This whole thing is a huge hole in D that needs to be fixed (it may even be necessary to consider it higher priority than the current C++ and GC). As it works currently, I'd go as far as to say that almost every addition to Phobos must be considered a breaking change for these reasons. Given the recent discussion about trying as much as possible to not break code, fixing the issues with import is extremely important.
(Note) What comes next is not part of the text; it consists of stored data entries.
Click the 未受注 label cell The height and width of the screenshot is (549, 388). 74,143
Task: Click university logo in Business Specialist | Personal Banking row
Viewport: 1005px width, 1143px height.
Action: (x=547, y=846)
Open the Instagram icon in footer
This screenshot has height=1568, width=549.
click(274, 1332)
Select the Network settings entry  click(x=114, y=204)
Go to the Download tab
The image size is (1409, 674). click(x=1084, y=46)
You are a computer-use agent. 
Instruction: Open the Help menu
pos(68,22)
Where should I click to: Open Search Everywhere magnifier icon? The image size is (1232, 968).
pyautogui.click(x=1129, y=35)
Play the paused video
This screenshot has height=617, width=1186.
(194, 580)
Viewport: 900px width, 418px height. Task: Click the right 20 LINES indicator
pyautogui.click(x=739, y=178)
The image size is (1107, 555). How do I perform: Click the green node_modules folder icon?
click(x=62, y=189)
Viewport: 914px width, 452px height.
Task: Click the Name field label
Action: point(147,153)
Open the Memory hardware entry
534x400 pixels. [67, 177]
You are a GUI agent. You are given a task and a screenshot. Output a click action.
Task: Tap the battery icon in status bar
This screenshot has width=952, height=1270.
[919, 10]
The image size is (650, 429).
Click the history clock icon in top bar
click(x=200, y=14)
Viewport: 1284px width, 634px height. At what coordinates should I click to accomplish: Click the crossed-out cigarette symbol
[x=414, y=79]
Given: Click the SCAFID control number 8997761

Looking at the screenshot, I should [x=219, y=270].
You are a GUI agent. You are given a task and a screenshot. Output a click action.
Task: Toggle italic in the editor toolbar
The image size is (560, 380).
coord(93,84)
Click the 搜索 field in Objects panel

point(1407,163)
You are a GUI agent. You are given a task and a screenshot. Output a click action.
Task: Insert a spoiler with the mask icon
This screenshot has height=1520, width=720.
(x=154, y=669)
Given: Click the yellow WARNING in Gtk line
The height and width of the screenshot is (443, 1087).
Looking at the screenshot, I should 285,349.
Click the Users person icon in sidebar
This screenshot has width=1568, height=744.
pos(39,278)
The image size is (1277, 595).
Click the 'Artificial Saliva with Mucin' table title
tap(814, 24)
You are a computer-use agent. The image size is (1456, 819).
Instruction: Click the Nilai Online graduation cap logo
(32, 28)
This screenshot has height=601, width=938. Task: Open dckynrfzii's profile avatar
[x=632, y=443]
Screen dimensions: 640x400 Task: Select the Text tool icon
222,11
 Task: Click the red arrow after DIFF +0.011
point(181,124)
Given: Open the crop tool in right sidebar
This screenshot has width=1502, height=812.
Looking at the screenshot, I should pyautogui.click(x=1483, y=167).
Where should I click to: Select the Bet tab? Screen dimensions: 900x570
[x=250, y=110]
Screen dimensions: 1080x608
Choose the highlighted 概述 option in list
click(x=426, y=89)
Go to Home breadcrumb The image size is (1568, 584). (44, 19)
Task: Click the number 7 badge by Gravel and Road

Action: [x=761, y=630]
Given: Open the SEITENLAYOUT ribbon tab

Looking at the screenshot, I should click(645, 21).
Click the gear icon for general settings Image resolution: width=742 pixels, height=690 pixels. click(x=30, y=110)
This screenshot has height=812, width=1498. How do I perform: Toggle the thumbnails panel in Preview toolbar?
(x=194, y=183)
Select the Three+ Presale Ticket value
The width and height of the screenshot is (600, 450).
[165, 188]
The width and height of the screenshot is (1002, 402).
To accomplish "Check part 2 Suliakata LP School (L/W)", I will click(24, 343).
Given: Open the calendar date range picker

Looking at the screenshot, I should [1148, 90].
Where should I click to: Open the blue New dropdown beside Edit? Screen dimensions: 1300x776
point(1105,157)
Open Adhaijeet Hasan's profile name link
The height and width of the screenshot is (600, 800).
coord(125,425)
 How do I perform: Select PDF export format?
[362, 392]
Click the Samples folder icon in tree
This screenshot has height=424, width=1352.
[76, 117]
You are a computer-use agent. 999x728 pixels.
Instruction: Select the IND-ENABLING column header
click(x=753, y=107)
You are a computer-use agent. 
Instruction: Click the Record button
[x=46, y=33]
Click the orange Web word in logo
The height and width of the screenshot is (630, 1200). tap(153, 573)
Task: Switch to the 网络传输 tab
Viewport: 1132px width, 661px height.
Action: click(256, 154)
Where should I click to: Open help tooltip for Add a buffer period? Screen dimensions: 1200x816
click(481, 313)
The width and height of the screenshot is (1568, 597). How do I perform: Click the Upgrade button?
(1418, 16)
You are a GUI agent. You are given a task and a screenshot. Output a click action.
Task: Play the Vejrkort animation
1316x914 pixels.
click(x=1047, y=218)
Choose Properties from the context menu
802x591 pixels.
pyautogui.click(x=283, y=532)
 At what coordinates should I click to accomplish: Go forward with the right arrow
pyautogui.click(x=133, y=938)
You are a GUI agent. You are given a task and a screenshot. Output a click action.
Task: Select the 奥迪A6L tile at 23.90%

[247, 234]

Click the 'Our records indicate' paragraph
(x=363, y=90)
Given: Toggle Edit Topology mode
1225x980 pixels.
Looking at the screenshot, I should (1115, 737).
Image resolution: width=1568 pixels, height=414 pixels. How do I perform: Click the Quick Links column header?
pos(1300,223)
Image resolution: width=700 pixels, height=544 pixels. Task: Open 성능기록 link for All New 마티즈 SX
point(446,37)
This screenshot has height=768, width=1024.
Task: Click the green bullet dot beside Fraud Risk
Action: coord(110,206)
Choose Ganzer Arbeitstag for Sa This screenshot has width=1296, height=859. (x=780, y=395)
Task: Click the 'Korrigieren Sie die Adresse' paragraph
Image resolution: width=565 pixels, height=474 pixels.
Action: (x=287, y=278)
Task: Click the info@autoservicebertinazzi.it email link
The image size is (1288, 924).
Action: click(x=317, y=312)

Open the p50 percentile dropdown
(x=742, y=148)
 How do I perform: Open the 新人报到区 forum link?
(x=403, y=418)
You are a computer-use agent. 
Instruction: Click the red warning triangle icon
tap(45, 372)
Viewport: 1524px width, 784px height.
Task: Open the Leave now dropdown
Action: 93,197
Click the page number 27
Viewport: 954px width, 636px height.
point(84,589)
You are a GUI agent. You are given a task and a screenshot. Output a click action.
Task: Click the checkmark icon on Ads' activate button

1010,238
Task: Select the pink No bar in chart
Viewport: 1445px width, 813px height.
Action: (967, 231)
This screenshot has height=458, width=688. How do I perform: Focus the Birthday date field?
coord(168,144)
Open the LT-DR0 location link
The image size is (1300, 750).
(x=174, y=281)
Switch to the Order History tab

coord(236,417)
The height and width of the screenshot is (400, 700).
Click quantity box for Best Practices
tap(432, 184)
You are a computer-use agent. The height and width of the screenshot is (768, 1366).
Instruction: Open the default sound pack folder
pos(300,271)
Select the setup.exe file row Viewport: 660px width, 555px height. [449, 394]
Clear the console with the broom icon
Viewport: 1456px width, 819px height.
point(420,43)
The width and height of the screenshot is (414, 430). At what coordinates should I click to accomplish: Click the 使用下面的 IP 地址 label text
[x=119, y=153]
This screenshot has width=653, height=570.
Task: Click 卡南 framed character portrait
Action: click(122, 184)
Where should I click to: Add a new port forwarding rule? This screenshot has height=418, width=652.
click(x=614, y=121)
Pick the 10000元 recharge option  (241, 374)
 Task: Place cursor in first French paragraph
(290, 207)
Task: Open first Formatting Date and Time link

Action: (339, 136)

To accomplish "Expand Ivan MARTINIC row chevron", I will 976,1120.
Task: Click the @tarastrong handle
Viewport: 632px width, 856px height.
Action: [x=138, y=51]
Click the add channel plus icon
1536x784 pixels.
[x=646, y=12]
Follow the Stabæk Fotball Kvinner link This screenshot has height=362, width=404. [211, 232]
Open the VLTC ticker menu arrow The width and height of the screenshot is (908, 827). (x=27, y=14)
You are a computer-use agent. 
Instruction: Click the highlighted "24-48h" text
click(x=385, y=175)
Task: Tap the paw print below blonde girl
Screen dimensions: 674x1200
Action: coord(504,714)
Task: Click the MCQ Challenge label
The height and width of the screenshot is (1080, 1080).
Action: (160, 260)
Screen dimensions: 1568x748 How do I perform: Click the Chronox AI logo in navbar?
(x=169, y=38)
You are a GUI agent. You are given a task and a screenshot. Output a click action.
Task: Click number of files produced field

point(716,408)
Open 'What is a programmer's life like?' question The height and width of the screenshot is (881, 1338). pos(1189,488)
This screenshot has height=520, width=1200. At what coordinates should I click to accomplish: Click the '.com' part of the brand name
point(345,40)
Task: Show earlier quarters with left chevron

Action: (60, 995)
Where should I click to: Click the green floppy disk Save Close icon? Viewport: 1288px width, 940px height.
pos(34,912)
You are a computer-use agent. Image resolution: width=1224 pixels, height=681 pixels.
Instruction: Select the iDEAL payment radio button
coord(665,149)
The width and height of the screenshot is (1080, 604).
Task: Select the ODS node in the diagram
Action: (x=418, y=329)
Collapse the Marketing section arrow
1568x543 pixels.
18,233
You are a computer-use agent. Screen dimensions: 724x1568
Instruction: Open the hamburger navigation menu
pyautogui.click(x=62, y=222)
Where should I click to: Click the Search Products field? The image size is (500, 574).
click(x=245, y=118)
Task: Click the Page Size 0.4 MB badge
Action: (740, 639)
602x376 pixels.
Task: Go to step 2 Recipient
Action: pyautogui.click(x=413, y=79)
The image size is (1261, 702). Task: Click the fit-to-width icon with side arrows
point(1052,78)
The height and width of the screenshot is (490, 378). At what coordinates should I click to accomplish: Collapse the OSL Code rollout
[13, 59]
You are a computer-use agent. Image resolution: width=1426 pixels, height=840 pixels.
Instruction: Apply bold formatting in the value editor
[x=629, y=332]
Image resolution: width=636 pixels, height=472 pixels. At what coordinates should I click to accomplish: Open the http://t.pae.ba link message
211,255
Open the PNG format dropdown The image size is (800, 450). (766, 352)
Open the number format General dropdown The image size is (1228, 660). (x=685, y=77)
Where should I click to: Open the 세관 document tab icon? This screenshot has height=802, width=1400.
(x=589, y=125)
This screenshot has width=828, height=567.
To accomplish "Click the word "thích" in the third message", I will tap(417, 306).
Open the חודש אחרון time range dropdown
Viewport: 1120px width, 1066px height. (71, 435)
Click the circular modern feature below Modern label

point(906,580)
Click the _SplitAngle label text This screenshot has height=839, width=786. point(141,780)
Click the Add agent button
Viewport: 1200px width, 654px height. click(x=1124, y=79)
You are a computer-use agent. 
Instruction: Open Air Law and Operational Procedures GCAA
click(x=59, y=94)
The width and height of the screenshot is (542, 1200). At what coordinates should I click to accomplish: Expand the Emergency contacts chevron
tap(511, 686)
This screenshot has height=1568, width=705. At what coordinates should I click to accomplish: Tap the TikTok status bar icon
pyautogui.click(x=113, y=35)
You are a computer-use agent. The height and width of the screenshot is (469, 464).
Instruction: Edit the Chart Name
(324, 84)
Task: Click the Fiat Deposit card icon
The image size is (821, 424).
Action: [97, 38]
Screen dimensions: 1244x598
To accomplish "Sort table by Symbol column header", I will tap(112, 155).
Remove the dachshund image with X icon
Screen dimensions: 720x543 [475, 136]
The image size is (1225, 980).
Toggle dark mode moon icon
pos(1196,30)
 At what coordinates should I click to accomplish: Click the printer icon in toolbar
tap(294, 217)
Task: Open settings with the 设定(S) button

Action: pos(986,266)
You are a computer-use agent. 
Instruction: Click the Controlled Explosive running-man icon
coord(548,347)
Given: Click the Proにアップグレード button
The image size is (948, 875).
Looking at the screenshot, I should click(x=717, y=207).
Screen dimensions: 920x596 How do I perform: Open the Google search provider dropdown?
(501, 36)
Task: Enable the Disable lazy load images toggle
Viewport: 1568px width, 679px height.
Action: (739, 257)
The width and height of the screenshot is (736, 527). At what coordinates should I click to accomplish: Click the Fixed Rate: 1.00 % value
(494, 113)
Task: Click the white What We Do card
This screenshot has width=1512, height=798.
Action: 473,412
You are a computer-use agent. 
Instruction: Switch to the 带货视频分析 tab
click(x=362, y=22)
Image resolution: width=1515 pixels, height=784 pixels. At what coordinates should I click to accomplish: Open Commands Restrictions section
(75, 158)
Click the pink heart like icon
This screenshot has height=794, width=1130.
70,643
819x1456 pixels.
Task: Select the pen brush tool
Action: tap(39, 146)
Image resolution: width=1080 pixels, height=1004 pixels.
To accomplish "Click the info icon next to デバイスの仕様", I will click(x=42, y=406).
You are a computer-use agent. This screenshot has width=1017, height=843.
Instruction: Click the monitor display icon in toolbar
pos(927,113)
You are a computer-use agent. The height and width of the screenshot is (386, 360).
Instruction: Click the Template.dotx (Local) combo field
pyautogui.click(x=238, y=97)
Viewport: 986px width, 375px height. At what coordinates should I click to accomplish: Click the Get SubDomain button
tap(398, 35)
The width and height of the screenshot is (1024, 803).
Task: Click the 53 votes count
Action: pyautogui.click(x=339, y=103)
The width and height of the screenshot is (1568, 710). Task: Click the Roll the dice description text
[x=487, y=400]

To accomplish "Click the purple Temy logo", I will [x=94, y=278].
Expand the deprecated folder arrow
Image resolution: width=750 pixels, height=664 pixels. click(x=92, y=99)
When a library writer can break user code by introducing a *private* symbol (scoped or otherwise), something has gone wrong.

Furthermore:

        // mod.d
        module mod;
        struct S {
                // Use a fully-qualified import.
                // We place it in the body of S because S's methods
                // repeatedly needs it -- after all, DRY is good, right?
                import std.format : format;

                void method1(string fmt) {
                        writeln(format(fmt, ... ));
                }

                void method2() {
                        auto s = format("abc %s def", ...);
                        ...
                }
        }

        // main.d
        module main;
        import mod; // we need the definition of S

        void format(S s) {
                ... /* do something with s */
        }

        void main() {
                S s;
                s.format(); // UFCS -- should call main.format(s), right?
        }

Am I correct that this bug is due to the fact that selective imports from a module implicitly imports all symbols in that module, rather than just the selected symbol? I don't know how anyone could think that D's module system is simple at this point when things behave so differently from how they intuitively should behave (for my own personal definition of intuitive).